FBOP, a family-owned banking company with $3.3 billion of assets and six banks, had agreed Sept. 9 to buy Calumet in an all-cash deal. The transaction, valued at 1.27 times Calumet's book value, would have paid Calumet stockholders $32 per share.

The decision to reprice the deal relates directly to losses in Calumet's mortgage business.

Calumet, the $486 million-asset parent of Calumet Federal Savings and Loan Association, invests in three limited partnerships that administer purchased mortgage servicing rights. The decline in interest rates and subsequent boom in refinancings drained $4.1 million in profits from those partnerships, spurring a sharp drop in Calumet earnings.

The thrift reported a third-quarter loss of $727,000, or 21 cents a share, compared with earnings of $1.7 million, or 49 cents a share, the year before.

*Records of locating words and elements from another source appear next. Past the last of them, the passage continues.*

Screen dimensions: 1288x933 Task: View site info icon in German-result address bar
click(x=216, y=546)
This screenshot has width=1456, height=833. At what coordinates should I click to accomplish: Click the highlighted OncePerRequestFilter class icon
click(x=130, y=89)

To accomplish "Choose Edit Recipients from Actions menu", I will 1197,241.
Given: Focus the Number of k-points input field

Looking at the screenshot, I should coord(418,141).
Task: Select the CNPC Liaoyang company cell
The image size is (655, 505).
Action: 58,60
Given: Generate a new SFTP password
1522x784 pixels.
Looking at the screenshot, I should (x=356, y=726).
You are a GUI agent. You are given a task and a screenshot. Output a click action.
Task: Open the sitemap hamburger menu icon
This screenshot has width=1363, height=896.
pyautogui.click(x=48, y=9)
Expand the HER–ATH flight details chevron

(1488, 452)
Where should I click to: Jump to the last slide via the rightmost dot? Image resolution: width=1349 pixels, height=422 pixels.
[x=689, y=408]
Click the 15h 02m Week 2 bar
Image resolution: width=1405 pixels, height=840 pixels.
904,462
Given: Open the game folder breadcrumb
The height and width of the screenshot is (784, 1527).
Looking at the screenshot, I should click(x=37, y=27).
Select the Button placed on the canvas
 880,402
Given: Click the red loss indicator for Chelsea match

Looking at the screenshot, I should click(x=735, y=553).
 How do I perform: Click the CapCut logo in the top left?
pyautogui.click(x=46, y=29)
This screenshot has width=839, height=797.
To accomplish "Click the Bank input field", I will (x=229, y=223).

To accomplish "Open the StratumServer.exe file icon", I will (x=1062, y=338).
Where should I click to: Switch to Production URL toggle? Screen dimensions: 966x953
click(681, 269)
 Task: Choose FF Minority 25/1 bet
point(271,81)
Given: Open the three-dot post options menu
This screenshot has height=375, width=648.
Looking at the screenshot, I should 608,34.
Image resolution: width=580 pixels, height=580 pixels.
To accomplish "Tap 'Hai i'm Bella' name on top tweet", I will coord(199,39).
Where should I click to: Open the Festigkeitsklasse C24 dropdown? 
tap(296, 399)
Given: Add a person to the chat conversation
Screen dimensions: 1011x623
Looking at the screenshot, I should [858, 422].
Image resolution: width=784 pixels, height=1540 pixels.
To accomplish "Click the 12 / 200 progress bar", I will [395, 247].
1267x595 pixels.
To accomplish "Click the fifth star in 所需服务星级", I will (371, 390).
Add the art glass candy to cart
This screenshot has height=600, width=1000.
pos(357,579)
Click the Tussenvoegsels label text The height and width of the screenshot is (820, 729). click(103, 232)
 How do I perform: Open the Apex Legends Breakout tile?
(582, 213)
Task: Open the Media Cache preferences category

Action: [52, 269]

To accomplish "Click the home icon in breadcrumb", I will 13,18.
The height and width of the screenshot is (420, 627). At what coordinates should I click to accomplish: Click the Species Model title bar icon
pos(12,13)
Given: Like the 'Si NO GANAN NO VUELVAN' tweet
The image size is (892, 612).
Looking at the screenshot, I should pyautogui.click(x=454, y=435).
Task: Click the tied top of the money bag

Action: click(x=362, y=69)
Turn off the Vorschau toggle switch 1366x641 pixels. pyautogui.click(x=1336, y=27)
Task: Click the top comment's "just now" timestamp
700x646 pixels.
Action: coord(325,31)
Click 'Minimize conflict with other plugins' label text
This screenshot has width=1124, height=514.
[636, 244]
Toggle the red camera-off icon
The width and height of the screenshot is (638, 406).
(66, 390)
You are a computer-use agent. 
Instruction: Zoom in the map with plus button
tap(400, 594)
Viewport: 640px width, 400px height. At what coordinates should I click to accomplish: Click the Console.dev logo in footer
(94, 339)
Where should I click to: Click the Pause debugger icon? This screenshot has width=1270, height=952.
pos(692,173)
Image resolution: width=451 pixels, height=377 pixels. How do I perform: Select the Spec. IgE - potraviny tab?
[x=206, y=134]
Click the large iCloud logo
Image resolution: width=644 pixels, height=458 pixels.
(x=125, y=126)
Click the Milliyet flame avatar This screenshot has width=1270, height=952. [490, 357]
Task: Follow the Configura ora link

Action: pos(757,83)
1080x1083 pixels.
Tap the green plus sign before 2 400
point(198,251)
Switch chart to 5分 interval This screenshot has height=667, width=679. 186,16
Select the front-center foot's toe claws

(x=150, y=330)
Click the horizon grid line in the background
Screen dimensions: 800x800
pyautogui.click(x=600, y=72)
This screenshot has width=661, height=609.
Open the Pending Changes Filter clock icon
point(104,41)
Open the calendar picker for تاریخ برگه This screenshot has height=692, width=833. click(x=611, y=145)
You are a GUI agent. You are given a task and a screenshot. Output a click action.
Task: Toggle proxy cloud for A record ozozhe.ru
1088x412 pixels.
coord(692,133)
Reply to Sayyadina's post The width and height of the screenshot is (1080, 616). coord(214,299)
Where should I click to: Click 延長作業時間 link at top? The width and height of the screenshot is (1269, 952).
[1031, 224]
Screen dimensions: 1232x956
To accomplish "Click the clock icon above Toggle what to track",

Stephen Covington, an analyst at Stifel, Nicolaus & Co. in St. Louis, said he is not sure how FBOP arrived at the $4 million figure, but he questioned whether Calumet could continue to operate independently.

Stephen Skiba, a bank analyst at ABN Amro Inc. in Chicago, said he remains confident the sale will be made. "It is still a good deal."

The deal was expected to close in early 1999. If it does, FBOP would control $3.8 billion of assets and operate 19 offices in Illinois, California, and Texas.